Records from a dataset:
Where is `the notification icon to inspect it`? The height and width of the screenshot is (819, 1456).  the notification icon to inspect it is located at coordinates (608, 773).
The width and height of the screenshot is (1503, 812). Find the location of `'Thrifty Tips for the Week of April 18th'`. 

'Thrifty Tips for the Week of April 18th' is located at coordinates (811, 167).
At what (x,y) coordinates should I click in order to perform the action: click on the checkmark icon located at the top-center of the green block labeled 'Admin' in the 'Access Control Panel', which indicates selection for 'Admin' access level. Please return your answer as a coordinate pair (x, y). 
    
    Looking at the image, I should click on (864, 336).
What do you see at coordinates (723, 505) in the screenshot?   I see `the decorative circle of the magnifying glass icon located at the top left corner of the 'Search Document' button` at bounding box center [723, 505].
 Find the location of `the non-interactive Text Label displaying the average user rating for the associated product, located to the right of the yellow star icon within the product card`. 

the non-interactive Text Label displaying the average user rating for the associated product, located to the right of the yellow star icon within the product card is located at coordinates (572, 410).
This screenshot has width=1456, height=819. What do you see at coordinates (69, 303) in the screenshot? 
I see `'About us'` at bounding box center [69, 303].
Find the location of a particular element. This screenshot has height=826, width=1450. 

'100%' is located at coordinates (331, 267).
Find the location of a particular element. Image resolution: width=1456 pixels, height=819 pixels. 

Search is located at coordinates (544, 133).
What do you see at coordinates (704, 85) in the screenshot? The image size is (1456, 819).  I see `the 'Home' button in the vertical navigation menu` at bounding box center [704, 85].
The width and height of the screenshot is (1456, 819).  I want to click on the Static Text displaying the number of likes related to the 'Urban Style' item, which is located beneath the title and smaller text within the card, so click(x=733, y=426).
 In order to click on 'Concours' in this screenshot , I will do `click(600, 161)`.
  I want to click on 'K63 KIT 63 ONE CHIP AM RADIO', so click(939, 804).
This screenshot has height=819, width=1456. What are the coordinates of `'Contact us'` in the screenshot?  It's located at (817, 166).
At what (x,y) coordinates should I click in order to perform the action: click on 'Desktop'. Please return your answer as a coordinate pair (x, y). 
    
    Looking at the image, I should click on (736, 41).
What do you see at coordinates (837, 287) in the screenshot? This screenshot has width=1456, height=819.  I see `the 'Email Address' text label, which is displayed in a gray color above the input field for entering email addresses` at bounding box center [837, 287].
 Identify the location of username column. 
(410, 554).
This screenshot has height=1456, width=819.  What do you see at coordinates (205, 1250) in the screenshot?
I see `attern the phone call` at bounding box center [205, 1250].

### Exercise
Rewrite the material above as a Markdown table with the columns "Row" and "Line," numbering each nonblank line in order and leaving out blank lines.

### The completed task
| Row | Line |
|---|---|
| 1 | Where is `the notification icon to inspect it`? The height and width of the screenshot is (819, 1456).  the notification icon to inspect it is located at coordinates (608, 773). |
| 2 | The width and height of the screenshot is (1503, 812). Find the location of `'Thrifty Tips for the Week of April 18th'`.  |
| 3 | 'Thrifty Tips for the Week of April 18th' is located at coordinates (811, 167). |
| 4 | At what (x,y) coordinates should I click in order to perform the action: click on the checkmark icon located at the top-center of the green block labeled 'Admin' in the 'Access Control Panel', which indicates selection for 'Admin' access level. Please return your answer as a coordinate pair (x, y).  |
| 5 |     Looking at the image, I should click on (864, 336). |
| 6 | What do you see at coordinates (723, 505) in the screenshot?   I see `the decorative circle of the magnifying glass icon located at the top left corner of the 'Search Document' button` at bounding box center [723, 505]. |
| 7 |  Find the location of `the non-interactive Text Label displaying the average user rating for the associated product, located to the right of the yellow star icon within the product card`.  |
| 8 | the non-interactive Text Label displaying the average user rating for the associated product, located to the right of the yellow star icon within the product card is located at coordinates (572, 410). |
| 9 | This screenshot has width=1456, height=819. What do you see at coordinates (69, 303) in the screenshot?  |
| 10 | I see `'About us'` at bounding box center [69, 303]. |
| 11 | Find the location of a particular element. This screenshot has height=826, width=1450.  |
| 12 | '100%' is located at coordinates (331, 267). |
| 13 | Find the location of a particular element. Image resolution: width=1456 pixels, height=819 pixels.  |
| 14 | Search is located at coordinates (544, 133). |
| 15 | What do you see at coordinates (704, 85) in the screenshot? The image size is (1456, 819).  I see `the 'Home' button in the vertical navigation menu` at bounding box center [704, 85]. |
| 16 | The width and height of the screenshot is (1456, 819).  I want to click on the Static Text displaying the number of likes related to the 'Urban Style' item, which is located beneath the title and smaller text within the card, so click(x=733, y=426). |
| 17 |  In order to click on 'Concours' in this screenshot , I will do `click(600, 161)`. |
| 18 |   I want to click on 'K63 KIT 63 ONE CHIP AM RADIO', so click(939, 804). |
| 19 | This screenshot has height=819, width=1456. What are the coordinates of `'Contact us'` in the screenshot?  It's located at (817, 166). |
| 20 | At what (x,y) coordinates should I click in order to perform the action: click on 'Desktop'. Please return your answer as a coordinate pair (x, y).  |
| 21 |     Looking at the image, I should click on (736, 41). |
| 22 | What do you see at coordinates (837, 287) in the screenshot? This screenshot has width=1456, height=819.  I see `the 'Email Address' text label, which is displayed in a gray color above the input field for entering email addresses` at bounding box center [837, 287]. |
| 23 |  Identify the location of username column.  |
| 24 | (410, 554). |
| 25 | This screenshot has height=1456, width=819.  What do you see at coordinates (205, 1250) in the screenshot? |
| 26 | I see `attern the phone call` at bounding box center [205, 1250]. |